| SUPPLIED RECORDS |

● ● ● ● ● ● ●

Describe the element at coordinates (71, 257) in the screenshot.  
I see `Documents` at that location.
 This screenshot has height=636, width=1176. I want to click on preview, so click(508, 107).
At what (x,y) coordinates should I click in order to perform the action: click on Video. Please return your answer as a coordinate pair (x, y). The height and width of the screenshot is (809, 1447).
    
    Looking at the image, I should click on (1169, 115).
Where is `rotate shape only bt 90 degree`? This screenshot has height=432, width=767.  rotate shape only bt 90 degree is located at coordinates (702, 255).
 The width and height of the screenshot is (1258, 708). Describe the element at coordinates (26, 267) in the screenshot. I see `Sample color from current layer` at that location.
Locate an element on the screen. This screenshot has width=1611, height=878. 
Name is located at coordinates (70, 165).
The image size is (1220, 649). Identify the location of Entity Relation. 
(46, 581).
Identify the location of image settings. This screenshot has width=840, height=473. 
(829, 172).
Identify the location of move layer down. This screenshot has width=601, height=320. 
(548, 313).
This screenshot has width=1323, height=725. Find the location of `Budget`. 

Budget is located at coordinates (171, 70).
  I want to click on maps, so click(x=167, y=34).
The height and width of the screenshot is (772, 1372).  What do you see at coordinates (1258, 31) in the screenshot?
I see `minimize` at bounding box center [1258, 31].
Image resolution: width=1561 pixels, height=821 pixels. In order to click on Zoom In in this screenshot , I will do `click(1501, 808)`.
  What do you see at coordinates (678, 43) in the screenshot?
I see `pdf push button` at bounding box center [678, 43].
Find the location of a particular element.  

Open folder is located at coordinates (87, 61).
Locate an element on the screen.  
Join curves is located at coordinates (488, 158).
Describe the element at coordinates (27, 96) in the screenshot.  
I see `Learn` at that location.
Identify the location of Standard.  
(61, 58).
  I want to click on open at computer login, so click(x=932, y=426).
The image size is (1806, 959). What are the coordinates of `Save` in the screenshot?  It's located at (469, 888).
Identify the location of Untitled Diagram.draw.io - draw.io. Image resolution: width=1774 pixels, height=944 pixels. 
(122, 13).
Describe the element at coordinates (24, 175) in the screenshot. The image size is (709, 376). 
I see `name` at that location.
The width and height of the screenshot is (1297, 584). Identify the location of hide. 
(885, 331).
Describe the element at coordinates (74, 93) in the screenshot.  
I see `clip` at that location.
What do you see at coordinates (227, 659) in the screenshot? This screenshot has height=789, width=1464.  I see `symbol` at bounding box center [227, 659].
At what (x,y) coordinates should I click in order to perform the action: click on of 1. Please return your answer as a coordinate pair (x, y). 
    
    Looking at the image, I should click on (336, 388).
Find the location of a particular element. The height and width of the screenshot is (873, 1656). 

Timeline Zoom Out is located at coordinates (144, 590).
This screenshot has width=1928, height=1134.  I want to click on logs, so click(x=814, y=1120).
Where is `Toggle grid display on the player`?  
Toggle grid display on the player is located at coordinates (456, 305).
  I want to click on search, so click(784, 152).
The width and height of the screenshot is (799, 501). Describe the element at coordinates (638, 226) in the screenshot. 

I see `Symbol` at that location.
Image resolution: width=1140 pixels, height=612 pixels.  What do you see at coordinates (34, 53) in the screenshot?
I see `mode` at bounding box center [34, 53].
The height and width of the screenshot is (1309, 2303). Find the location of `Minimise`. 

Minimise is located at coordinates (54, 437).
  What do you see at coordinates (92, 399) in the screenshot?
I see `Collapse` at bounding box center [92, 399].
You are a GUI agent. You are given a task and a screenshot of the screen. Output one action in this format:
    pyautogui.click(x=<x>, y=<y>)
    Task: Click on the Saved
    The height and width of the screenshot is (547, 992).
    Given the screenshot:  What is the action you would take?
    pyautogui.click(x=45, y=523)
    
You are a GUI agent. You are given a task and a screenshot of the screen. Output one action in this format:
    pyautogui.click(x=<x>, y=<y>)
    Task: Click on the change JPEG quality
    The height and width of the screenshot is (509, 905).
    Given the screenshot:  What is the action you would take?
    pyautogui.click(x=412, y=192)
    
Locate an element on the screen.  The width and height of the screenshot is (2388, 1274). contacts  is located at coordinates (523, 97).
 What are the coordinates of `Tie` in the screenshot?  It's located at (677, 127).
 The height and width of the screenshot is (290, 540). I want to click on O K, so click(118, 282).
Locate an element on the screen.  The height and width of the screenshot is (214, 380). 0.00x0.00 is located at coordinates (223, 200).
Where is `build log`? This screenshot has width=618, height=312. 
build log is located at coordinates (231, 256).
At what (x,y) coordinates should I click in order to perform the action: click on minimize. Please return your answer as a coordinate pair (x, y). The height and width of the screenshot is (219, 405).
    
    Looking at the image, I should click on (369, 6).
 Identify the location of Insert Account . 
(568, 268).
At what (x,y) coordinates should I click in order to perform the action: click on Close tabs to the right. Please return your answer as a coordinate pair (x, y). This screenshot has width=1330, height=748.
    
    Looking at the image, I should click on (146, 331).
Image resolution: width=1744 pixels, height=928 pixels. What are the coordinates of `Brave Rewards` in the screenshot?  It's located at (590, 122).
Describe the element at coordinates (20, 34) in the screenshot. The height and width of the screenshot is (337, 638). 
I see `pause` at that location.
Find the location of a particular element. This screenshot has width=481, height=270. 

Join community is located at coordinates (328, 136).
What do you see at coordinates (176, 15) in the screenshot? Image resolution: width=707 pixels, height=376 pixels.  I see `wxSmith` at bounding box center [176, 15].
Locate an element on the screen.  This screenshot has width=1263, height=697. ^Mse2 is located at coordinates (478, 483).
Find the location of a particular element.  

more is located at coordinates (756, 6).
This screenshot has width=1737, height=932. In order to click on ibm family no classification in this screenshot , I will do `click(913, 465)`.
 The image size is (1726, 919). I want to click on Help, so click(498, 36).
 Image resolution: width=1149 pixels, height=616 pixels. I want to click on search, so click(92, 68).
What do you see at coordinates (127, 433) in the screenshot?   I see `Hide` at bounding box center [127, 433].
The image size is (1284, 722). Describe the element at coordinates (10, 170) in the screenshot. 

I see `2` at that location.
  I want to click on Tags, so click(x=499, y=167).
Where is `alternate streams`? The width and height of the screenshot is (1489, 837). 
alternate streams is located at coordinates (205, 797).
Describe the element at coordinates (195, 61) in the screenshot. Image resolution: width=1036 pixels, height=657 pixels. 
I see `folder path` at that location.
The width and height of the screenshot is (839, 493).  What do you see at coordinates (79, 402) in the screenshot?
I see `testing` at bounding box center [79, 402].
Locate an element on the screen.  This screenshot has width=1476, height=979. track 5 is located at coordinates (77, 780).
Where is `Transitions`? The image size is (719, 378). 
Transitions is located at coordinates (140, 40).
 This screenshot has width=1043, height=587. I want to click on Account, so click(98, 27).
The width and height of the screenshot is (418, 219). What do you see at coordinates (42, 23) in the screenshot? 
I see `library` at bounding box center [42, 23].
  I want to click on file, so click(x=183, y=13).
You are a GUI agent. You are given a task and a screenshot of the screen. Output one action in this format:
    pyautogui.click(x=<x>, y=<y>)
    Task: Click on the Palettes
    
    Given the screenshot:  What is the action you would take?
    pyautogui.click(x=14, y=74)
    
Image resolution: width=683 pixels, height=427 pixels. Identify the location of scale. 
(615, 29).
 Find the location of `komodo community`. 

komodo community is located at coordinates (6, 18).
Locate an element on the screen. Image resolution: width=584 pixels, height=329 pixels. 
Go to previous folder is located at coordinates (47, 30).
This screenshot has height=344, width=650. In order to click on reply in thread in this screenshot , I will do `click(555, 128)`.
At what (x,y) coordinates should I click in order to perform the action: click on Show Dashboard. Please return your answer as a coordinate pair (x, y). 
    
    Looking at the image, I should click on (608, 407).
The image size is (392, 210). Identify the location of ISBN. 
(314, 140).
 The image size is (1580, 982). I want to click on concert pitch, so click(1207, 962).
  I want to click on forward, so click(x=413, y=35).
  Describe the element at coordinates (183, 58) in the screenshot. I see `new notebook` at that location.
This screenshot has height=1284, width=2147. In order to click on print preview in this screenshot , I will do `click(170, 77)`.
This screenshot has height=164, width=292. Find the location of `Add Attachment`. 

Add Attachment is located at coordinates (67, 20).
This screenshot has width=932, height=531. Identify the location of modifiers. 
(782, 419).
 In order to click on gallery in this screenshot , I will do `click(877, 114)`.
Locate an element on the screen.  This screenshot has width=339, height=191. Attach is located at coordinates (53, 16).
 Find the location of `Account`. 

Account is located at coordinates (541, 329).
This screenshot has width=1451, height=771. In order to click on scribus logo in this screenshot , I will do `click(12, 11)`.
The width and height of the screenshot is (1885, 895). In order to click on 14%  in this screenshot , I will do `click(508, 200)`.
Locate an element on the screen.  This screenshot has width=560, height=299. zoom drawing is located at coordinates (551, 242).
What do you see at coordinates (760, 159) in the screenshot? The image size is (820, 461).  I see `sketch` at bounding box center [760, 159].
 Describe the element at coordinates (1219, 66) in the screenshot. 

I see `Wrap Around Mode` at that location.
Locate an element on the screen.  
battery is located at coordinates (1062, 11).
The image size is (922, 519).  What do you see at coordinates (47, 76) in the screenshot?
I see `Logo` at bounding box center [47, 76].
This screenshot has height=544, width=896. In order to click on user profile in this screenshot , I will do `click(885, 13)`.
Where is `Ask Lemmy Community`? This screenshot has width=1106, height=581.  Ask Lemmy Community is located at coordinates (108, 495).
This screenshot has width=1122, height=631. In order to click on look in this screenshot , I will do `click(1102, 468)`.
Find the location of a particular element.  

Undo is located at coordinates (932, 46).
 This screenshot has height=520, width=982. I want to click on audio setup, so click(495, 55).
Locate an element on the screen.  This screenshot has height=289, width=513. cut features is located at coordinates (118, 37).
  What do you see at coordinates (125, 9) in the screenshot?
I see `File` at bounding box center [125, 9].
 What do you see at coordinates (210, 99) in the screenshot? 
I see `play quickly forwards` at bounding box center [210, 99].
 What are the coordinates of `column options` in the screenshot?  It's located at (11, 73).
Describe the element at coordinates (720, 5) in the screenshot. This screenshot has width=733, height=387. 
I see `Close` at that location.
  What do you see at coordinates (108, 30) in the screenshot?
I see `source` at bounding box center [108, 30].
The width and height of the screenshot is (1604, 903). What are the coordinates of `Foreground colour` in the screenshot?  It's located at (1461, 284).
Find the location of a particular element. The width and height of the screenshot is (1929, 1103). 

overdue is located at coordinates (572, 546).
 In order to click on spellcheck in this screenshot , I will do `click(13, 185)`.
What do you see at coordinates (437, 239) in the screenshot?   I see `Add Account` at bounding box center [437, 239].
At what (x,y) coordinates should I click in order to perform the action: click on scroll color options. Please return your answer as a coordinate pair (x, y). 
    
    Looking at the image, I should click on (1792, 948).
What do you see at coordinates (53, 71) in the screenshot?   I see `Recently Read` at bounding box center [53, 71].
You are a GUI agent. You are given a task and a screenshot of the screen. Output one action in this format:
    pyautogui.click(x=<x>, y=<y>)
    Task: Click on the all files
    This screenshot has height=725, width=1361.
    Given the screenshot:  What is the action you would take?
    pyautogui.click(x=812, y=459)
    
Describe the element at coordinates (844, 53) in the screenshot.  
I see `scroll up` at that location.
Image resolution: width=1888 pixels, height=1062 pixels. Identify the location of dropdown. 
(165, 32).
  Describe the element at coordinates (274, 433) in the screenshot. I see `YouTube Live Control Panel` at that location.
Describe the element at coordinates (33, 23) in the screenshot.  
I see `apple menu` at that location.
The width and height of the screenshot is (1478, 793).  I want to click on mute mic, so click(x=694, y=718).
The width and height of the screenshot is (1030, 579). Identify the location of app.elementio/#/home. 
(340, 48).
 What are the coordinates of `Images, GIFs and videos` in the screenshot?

● ● ● ● ● ● ●

| REQUIRED WORK |
Copy out the items verbatim, from the line that contains "What do you see at coordinates (227, 659)" through the line that contains "This screenshot has width=1928, height=1134.", both lines included.

| FINISHED TASK |
What do you see at coordinates (227, 659) in the screenshot? This screenshot has height=789, width=1464.  I see `symbol` at bounding box center [227, 659].
At what (x,y) coordinates should I click in order to perform the action: click on of 1. Please return your answer as a coordinate pair (x, y). 
    
    Looking at the image, I should click on (336, 388).
Find the location of a particular element. The height and width of the screenshot is (873, 1656). 

Timeline Zoom Out is located at coordinates (144, 590).
This screenshot has width=1928, height=1134.  I want to click on logs, so click(x=814, y=1120).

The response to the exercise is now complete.